One way to give those glimpses is a strong marriage. "One day I was kind of a bonehead to Jan," Geoff starts.
"Kind of?! . . ." Jan interjects, laughing.
"Okay, a big bonehead to a little bonehead," Geoff laughs. "We got really sideways with each other. So I got a little card and flowers to try to buy my way back into her graces. It was amazing the impact it had on the boys. They really watch that stuff. And they watch what forgiveness really looks like, because this is where it matters to them.
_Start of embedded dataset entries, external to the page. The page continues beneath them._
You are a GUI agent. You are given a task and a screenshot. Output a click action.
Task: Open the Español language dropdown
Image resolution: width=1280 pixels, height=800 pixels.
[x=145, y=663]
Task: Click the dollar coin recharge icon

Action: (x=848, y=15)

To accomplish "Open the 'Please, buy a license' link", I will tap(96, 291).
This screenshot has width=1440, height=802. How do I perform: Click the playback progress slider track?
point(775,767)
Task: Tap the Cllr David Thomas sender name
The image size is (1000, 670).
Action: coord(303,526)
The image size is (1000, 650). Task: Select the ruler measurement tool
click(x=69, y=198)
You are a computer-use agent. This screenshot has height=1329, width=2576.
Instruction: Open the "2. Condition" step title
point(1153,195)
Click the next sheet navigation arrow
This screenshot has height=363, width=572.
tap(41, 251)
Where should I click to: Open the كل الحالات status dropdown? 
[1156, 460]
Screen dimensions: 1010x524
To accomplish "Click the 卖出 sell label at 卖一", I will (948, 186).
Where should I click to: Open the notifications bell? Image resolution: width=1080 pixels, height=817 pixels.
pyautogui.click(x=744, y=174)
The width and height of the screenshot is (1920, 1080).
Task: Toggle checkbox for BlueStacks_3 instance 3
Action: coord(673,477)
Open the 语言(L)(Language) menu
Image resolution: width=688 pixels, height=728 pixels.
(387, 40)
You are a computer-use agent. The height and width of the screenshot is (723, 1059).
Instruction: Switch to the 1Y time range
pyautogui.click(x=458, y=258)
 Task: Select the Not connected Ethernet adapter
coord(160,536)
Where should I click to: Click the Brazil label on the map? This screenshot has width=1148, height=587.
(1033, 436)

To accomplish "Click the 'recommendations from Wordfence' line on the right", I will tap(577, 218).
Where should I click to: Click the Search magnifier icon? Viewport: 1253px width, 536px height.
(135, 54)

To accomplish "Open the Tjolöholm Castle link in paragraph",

"And that’s what chaps me so bad when people get divorced and I hear them discount the impact that it’s having on the children. It is a long road back to try to communicate you have a heavenly Father who will never leave you, never abandon you, never leave you if you can’t see your parents do that.
"Marriage is people who are willing to let God intervene in their lives, in their relationship, in a way that is beyond just a human desire to get along. Our kids see us demonstrating forgiveness or forbearance or discipline, which they don’t see naturally in the world around them. I think a kid knows when something is supernatural. In our lives that’s what we’re trying to communicate. It’s taught through the simplest things."
And the lesson seems to have taken with the boys. Geoff one day received a letter from Justin, and his eyes moisten as he reads it: Dear Daddy: You have been the best dad in the world. You have done so much for me, so today, I’m going to give you a 10-minute back rub and whatever you want me to. I can’t even count how many things you’ve done for me, like untangling my rod and you gave me yours. I’m sorry for all the times Josh and I have argued. I hope I grow up to be like you.
"Parenting is often a lot simpler than we think it is," Geoff says. "There’s a lot written about how to psychologically invest in your children and how to reason with them and all that. I just think it’s day-to-day with God’s help, because I don’t have the patience to do that stuff. And that’s why patience is a fruit of the Spirit."
For that reason, Geoff wrote the song "Pass It On" with his friend Steven Curtis Chapman to inspire parents to live their lives and their marriages for their children.